Dexia Municipal Agency, the funding arm of Dexia's public finance and financial services business line, has entered interest-rate swaps on two recent bond offerings. It converted a EUR1 billion (USD1.12 million) and a EUR500 million fixed-rate offering into floating. Florence Lemonnier, head of investor relations in Paris, said it is the company's policy to use interest rate swaps to convert all fixed-rate debt into floating-rate.

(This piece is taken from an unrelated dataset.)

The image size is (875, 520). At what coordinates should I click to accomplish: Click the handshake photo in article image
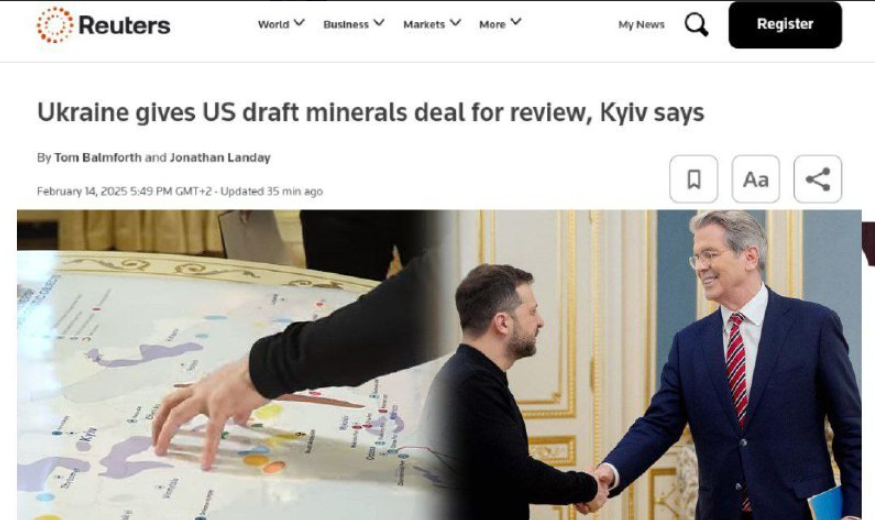(653, 365)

In the swaps, Dexia pays a Euribor-based rate and receives the fixed-rate coupons on the bonds, noted Lemonnier. The EUR500 million offering has a coupon of 4.25% and a maturity of 10 years and the EUR1 billion deal has a 3.25% coupon and matures in five years. The maturities of the swaps match the bonds. Lemonnier added that at some point, the company will enter swaps to pay EONIA-the Euro Overnight Index Average--and receive the Euribor-based rate. This is because Dexia lends using an EONIA-based rate and needs to make sure payment dates between its assets and liabilities match.
Dresdner Kleinwort Wasserstein and Société Générale are the swap counterparties for the EUR500 million bond and CDC IXIS and BNP Paribas are the counterparties on the EUR1 billion swap. Lemonnier said the banks were chosen because they were the lead managers on the offerings.